(SOURCE EXTRACT)
──────────────────────────────

Getting polio shot is vitally important
I have been reading with interest about the outbreak of polio in the New York City area, and the editorial (“We can’t let polio get a grip again”) in the Sept. 11 Gazette.
I worked in a Polio Respirator Center in the mid-50s and know first-hand the devastation it can cause.
We were all grateful when the vaccine came out in 1955, even though that meant that the center would be closing in the not-too- distant future.
One of the main goals of the center was to help the patients breathe in the least intrusive way possible.
All were successfully weaned from iron lungs (a metal tube in which only your head sticks out and nurses and attendants help you through “port holes.”)
You saw the world through a mirror.
In 1956, when the number of new cases started to decline, we had “Operation Come Back” for those patients who had never had the advantage of being in a respirator center.
One new patient we had was a young man about 16.
While his younger siblings had been vaccinated, he felt that he was “too old” and didn’t need to be vaccinated.
He was one of the more severely involved patients that we had.
I cannot emphasize enough the importance of being vaccinated against polio.
Mildred Ey Gittinger, OTR, FAOTA
Trump, queen split on view of ‘service’
Queen Elizabeth, a lifetime of service to her country.
Donald Trump, a lifetime of service to himself.
No end to impact of flawed deregulation
Concerning the article (“Verizon customers see lengthy disruptions”) in the Sept. 14 Gazette, there are no surprises noted there.
The reprehensible situation is simply a predictable result of so-called “deregulation” — whereby misguided politicians and clueless consumers brought about the replacement of a communications system that worked with one based on the dreams of greedy marketeers who don’t care about the resultant collateral damage when the new system breaks down.

──────────────────────────────

(ENTRIES PROVIDED)
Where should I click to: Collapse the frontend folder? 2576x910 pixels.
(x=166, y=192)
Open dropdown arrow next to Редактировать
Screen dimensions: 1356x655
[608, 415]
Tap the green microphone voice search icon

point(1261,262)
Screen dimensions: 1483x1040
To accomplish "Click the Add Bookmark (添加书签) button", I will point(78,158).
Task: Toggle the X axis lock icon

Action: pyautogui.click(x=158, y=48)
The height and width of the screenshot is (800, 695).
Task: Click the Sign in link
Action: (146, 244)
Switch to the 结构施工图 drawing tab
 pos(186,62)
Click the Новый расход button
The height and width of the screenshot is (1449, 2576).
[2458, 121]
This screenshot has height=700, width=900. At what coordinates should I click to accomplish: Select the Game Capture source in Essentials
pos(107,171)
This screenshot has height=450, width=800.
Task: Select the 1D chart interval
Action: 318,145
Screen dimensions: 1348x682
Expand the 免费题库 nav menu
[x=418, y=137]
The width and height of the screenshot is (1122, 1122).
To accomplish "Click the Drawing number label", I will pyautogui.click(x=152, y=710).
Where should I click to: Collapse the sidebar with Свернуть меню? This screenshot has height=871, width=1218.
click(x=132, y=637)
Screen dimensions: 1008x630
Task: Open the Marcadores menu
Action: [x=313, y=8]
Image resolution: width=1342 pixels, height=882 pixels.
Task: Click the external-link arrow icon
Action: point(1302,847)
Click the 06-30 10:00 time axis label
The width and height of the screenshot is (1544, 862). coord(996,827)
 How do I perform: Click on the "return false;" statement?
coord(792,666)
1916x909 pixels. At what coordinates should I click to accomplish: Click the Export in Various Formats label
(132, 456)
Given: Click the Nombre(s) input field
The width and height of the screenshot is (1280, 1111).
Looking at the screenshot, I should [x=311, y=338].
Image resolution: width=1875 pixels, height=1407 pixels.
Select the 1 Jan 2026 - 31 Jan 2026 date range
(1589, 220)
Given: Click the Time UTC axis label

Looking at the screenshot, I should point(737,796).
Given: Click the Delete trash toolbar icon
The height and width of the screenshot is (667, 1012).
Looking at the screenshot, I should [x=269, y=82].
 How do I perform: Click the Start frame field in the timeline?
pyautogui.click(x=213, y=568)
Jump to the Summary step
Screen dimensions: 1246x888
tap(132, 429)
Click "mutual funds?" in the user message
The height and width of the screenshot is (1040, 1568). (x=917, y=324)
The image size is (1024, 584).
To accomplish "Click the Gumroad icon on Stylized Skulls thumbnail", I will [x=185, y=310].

──────────────────────────────

(REQUIRED ACTIONS)
1. Decide whether each statement agrees with the letters to the editor, answering yes or no and quoting the exact words that settle it: (a) The polio letter's writer worked in a Polio Respirator Center in the mid-50s. (b) The polio vaccine came out in 1956. (c) The young man of about 16 had been vaccinated along with his younger siblings.
2. Resume the letters to the editor after their last sentence, carrying on the letter about deregulation.
The material above plays no part in what is asked here.

(ANSWERS PER TASK)
1.
(a) Yes: "I worked in a Polio Respirator Center in the mid-50s"
(b) No: "We were all grateful when the vaccine came out in 1955"
(c) No: "he felt that he was “too old” and didn’t need to be vaccinated."

2.
As the saying goes “ya ain’t seen nuttin’ yet,” because the further one walks out on the plank of imagined “progress,” the harder the landing becomes when it gives way.
We’re not keeping up in climate fight
An expert in the history of energy, Vaclav Smil, says there is simply no way we are going to transition to renewables in 20 years.
From 2000-2020 we only went from 86% fossil fuels to 83% fossil fuel.
According to preliminary statistics, India’s coal production increased by 8.6% in the 2021-2022 year (April 2021-March 2022) and reached 777.2 Mt, spurred by the economic recovery and a surge in the power demand (power supply increased by over 8% during the year, its highest growth rate in 10 years).
Across last year, China produced 4.1bn tonnes of raw coal, increasing by 5.7% year-on-year, the official annual statistical report said.
The report also noted that China’s coal consumption went up by 4.6% in 2021.
It is looking bleak for Ukraine; a huge drought in North China, the worst in six decades, caused the Yangtze River to dry up.
China bought $7.2 billion of coal, oil and natural gas from Russia to replace the hydroelectric power they lost; Russia now can finance the war in Ukraine.
China’s carbon footprint from cement exceeds the United State’s carbon footprint from burning coal
Sea level, no matter what we do now, will rise 10-12 inches.